=== TASKS TO PERFORM ===
• 1. Answer these questions using the text on flooding and pollution sites:
(a) When was the St. Joseph City Landfill last inspected?
(b) How many Superfund sites in Texas did Hurricane Harvey damage?
(c) What position does John Hickey hold?
• 2. Reproduce the part of the text on flooding and pollution sites from "But the Superfund" to "the natural disaster.".

=== READING TEXT ===
Half of Missouri’s St. Joseph City Landfill has become flooded, according to Brian Quinn, the information officer for the Missouri Department of Natural Resources. He told Earther in an email that the non-hazardous landfill was last inspected in January 2018, and the department will conduct another investigation once the waters recede to make sure the asphalt and soil cap covering the garbage is still in place.
All in all, the EPA hasn’t issued any public health alerts or advisories in wake of these floods, the agency told Earther. But there could still be trouble as the floodwaters migrate farther down the Mississippi River in Missouri. John Hickey, the executive director of the state’s Sierra Club chapter, is worried that the many coal ash disposal sites in the eastern portion of the state along the Mississippi could pose a threat if floodwaters breach them. Coal ash landfills and ponds often contain heavy metals like lead and mercury, which are hazardous to human health. Similar flooding concerns were raised in North Carolina in wake of Hurricane Florence last year.
But the Superfund sites that have already experienced flooding worry Hickey, too.
“When you have these floods, you have debris and mud and silt left over, so whatever pollution is in the river doesn’t stay in the river,” Hickey told Earther. “It’s going to stay behind as the waters recede and be in the street, in the playground, in the person’s basement, what have you.”
Americans experienced that reality firsthand in 2017 after Hurricane Harvey damaged 13 Superfund sites in Texas, leading to mass contamination from one site alone. It took the EPA eight months to begin cleaning up that site, the San Jacinto River Waste Pits, and cleanup is slated to go on another year or more. Then, there was Hurricane Maria, which flooded a lead-contaminated Superfund in Arecibo, Puerto Rico, leaving residents worried about contamination long after the natural disaster.
As Carter noted, low-income communities and people of color tend to be closest to these facilities, so they’re the most at risk.

=== RECORDS PROVIDED ===

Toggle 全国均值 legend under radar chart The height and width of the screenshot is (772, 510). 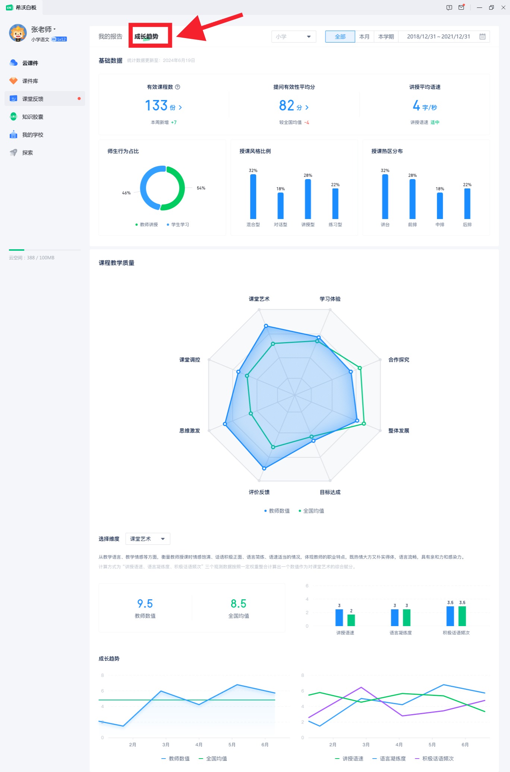[x=311, y=511]
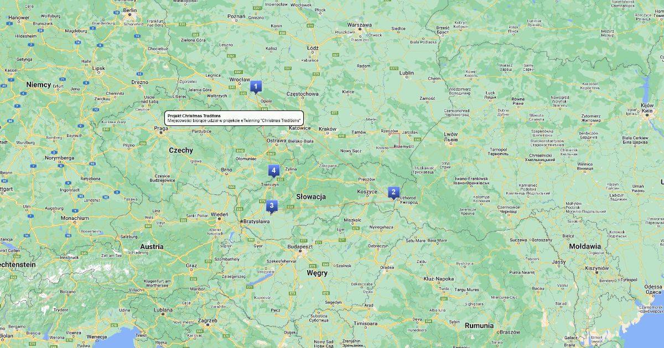Open map marker number 3 in Slovakia
The image size is (664, 348).
pyautogui.click(x=271, y=205)
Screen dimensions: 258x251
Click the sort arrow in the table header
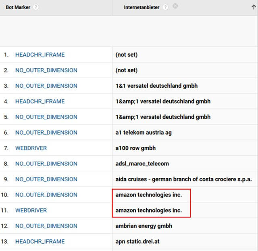(253, 7)
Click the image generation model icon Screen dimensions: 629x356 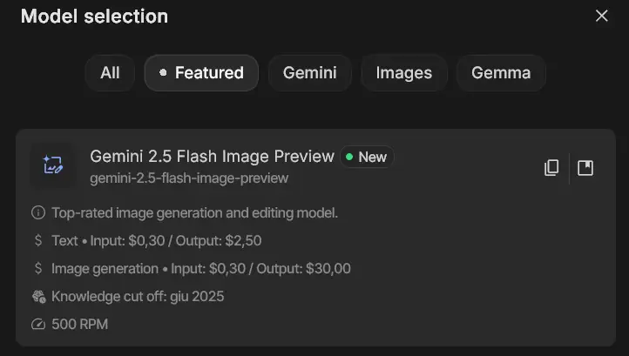click(53, 165)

=== RESPONSES PER TASK ===
• 1.
(a) January 2018
(b) 13
(c) Executive director of the state's Sierra Club chapter

• 2.
But the Superfund sites that have already experienced flooding worry Hickey, too.
“When you have these floods, you have debris and mud and silt left over, so whatever pollution is in the river doesn’t stay in the river,” Hickey told Earther. “It’s going to stay behind as the waters recede and be in the street, in the playground, in the person’s basement, what have you.”
Americans experienced that reality firsthand in 2017 after Hurricane Harvey damaged 13 Superfund sites in Texas, leading to mass contamination from one site alone. It took the EPA eight months to begin cleaning up that site, the San Jacinto River Waste Pits, and cleanup is slated to go on another year or more. Then, there was Hurricane Maria, which flooded a lead-contaminated Superfund in Arecibo, Puerto Rico, leaving residents worried about contamination long after the natural disaster.